I couldn't give a toss who it comes from as long as it arrives promptly


----------



## Gazzer (Jun 12, 2010)

Gizmo68 said:


> Gazzer said:
> 
> 
> > RazMan said:
> ...


tbh Gizmo if ya on the forum anyway then does it matter if it takes 2hrs, if you are out and about in daily working life then i doubt you would be looking at forum mails rather than work ones.


----------



## Kprincess (Aug 19, 2012)

I always check for messages as there are important ones that I await to receive but don't know if they have arrived until I sign in.
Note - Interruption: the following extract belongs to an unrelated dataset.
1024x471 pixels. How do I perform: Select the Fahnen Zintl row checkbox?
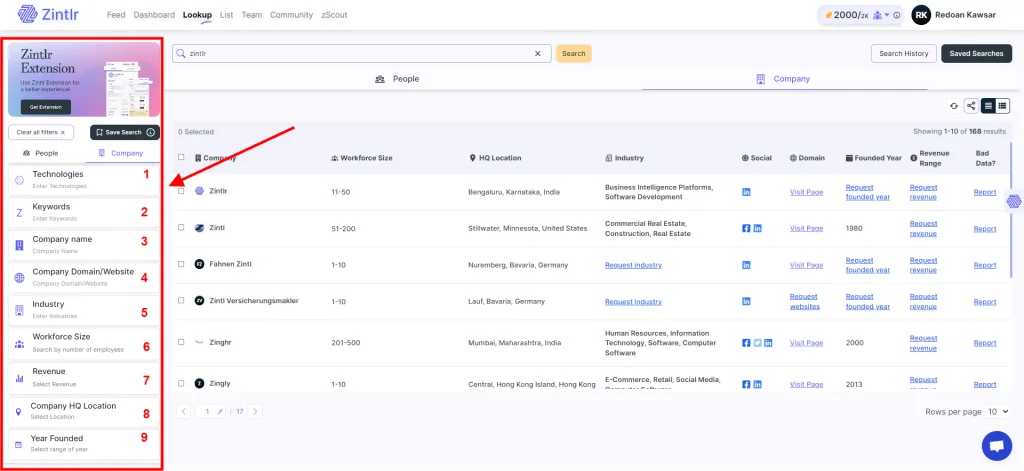(181, 264)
IMO it does matter for some of us.


----------



## Gazzer (Jun 12, 2010)

Kprincess said:


> I always check for messages as there are important ones that I await to receive but don't know if they have arrived until I sign in.
> 
> IMO it does matter for some of us.


taptalk then hun......will solve that problem, free app download


----------



## Kprincess (Aug 19, 2012)

Gazzer said:


> Kprincess said:
> 
> 
> > I always check for messages as there are important ones that I await to receive but don't know if they have arrived until I sign in.
> ...


Never heard of that :?

Is it for ipones?. lol

Cannot find it. actually found something with a house picture tap to talk?


----------



## TT Boycie (Sep 27, 2009)

Tapatalk


----------



## Kprincess (Aug 19, 2012)

TT Boycie said:


> Tapatalk


Thank you TT Boycie


----------



## RazMan (Aug 28, 2012)

I use Tapatalk too - great if you don't get to your desk very often during the day.
http://www.tapatalk.com/


----------



## Gazzer (Jun 12, 2010)

another problem solved


----------



## Kprincess (Aug 19, 2012)

Gazzer said:


> another problem solved


Don't you just love this forum 

Great people with a friendly helpful attitude bar the one who doesn't give a t*** what email he receives


----------



## Wallsendmag (Feb 12, 2004)

Kprincess said:


> Gazzer said:
> 
> 
> > another problem solved
> ...


Love you playing dogems too luv


----------



## Kprincess (Aug 19, 2012)

Dodgems :?


----------



## Skeee (Jun 9, 2009)

RazMan said:


> I use Tapatalk too - great if you don't get to your desk very often during the day.
> http://www.tapatalk.com/


Desk!

No thanks!


----------



## RazMan (Aug 28, 2012)

Skeee said:


> Desk!
> 
> No thanks!


Well, I say desk - more like an orange box in the corner of the garage


----------



## xiphon (Dec 8, 2011)

What the hell are the sysadmins doing, for it to arrive so late?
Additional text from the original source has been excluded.